Making Patterns in Illustrator

Today I used my scanned drawings to create patterns in Illustrator.

First I opened a new document with my scanned image pasted onto it. By using the ‘Image Trace’ tool you can remove the background and enhance the lines of your drawing. Once you have done this click ‘Expand’ which is in the top toolbar.

Next I opened a new document and pasted the new version of the drawing into it. By playing around with scales and angles using the transform tool, and changing the colour using the fill tool you can create something that is quite different to the original drawing. Another interesting technique is to layer up line drawings and play around with the opacity of each layer.

Once you create an arrangement you are happy with, select ‘Object > Pattern > Make’. This will open up options of the type of pattern arrangement you want (grid, half drop etc) and once this is up you are able to add/remove parts and move things around until you create a pattern you are happy with.

These tools are extremely useful to create a seamless pattern that looks professional. It enables you to experiment with different arrangements and colours until it looks perfect.

Photoshop – Filling a Shape With an Image

Today I was playing around on Photoshop and was trying to think of a way to add a new element to my designs. When I was generating imagery to scan into the computer, I did a few watercolour textures using my colour palette. I thought it would be interesting to see if I could fill a shape I had drawn on Photoshop with a watercolour texture rather than a solid colour. This would add some interest and depth to my designs.

After looking online I found the best method to do this.

Step 1: Use the magic wand tool to select the inside of the shape and fill with solid black.

Step 2: Paste the image of a watercolour texture onto the same document.

Step 3: Make sure the layer of the watercolour texture is ABOVE the layer for the black shape. Right click on the watercolour texture layer and select ‘Create Clipping Mask’. This will fill only the inside of the black shape with the watercolour texture.

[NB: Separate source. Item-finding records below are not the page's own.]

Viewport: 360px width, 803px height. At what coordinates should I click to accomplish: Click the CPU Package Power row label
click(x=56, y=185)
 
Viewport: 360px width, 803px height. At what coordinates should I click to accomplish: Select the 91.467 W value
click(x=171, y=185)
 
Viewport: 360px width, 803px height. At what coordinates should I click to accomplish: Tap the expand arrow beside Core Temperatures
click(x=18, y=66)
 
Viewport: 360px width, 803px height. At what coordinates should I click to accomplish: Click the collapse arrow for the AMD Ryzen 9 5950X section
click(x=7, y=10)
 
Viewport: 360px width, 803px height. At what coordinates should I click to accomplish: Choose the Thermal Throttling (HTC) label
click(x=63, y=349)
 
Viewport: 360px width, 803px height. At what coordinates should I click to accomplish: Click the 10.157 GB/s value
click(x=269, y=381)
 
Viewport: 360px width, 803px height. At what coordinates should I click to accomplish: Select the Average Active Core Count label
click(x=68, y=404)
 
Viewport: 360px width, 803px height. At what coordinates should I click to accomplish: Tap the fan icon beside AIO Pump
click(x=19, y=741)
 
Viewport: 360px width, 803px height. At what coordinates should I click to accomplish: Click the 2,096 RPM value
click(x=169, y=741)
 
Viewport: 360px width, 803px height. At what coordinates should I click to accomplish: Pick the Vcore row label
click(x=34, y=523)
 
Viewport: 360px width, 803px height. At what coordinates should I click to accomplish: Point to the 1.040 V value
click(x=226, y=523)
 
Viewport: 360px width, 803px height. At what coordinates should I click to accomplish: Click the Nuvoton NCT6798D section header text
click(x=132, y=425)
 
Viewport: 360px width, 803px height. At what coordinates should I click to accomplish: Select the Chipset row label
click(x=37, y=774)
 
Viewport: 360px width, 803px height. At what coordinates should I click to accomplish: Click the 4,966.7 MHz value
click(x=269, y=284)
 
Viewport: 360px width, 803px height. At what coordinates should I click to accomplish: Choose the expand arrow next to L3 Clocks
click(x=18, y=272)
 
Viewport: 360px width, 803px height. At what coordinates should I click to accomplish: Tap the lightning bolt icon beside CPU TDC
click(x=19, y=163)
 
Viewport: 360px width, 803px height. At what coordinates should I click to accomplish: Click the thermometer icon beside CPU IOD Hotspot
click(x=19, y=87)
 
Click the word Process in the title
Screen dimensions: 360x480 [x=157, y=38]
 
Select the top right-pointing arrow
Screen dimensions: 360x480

Step 4: Use the Transform tool (Ctrl/Cmd T) to move around the watercolour texture until the placement is correct. Then merge the two layers together.

Colour in Design

In this session Lucy talked to us about the importance of colour in design work. When designing, you need to consider: materials used, production process, surface patterns and colour. In a shop, you have 3 seconds to gain a customer’s attention, then 30 seconds to keep their attention. Colour is important to gain the customer’s attention!

When choosing a colour palette consider: the aesthetics of the collection, the intended season and the sensation you want to create for the customer.

HUE – What colour something is.

CHROMA – Purity or intensity of colour.

SATURATION – The strength or weakness of a hue.

VALUE – How light or dark a colour is.

TONE –  Adding grey to a pure hue.

SHADE – Adding black to a pure hue.

TINT – Adding white to a pure hue.

 

Different colours can portray different themes. For example:

Blue – calm, sad, responsible

Green – nature, harmony, peaceful

Orange – energy, happy, creative

Yellow – cheery, optimistic, joy

White – purity, cleanliness, virtue

So, if you are given a brief from a brand, first you must consider the brands personality and then consider your colours.

Colours can have completely different meanings to everyone (eg. red: love or anger) so this must be considered especially for a global market.

 

MONOCHROMATIC – Single base hue with added tints or tones.

ANALOGOUS – Groups of 3 colours that are next to eachother on the colour wheel.

COMPLEMENTARY – Colours on opposite sides of the colour wheel.

SPLIT COMPLEMENTARY – Using the two colours either side of the complementary colour on the wheel.

TRIADIC – Using every fourth colour on the colour wheel.

 

When creating artwork on Photoshop or Illustrator ensure your colours are set to:

-RGB if your artwork is going to be viewed on a screen

-CMYK or PANTONE if your artwork is going to be printed

To view the PANTONE colours open the swatch library, select ‘colour books’ and then ‘PANTONE SOLID’

Rotation Tool Illustrator

Today we were shown how to create flowers on Illustrator using the Rotate Tool. I used this method but experimented with different shapes to petals and tried different rotation points. This creates endless possibilities. I really enjoyed this method and hope to use it in one of my final designs.

Step 1: Draw the shape you want to rotate and select it.

Step 2: Click on the rotate tool (left hand tool panel). Hold down the ‘Alt’ key while clicking on the point you want to rotate the shape around.

Step 3: A menu will pop up, enter a number that is a division of 360 degrees. The larger the number the bigger the gap between each rotated shape. Click on the copy button, then keep pressing Cmd/Ctrl D until the shape is repeated into a full circle.

Here are some designs I produced using this technique. I then made them into a repeat patterns using Object > Pattern > Make.